Schiele-Clemente, on the days when it is he who gets out of bed, is the one who wishes to shock, disturb, provoke. He is the artist of the self-portraits, whose head (like John the Baptist’s) is served up on a plate, whose limbs are torn apart (like those of Orpheus) by baroque putti, who grows multiple breasts (like Diana of Ephesus), whose severed head is seen in an act of fellation, who has a hole in the head, who has birds converging on his shoulders, who weeps. A soul sometimes in torment, it would seem, but this “sometimes” distinguishes Schiele-Clemente from the original Egon Schiele. However great the torment, the self-love has survived the self-disgust.

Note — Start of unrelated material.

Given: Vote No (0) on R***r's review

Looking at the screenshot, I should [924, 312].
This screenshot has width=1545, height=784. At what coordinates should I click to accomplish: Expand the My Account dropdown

The orifices of the body are an obsession here. If men are to fight, it will be by sticking fingers in each other’s nostrils, eye sockets, anuses. There are flying vaginas with butterfly wings. Orifices open up in unexpected places, such as the soles of the feet, and there are continual reminders of the interior of the body, of excretions, of bodily fluids. Among various mutilations, a painting called Signature (cat. no. 98) shows a man making a slit in his scrotal sack.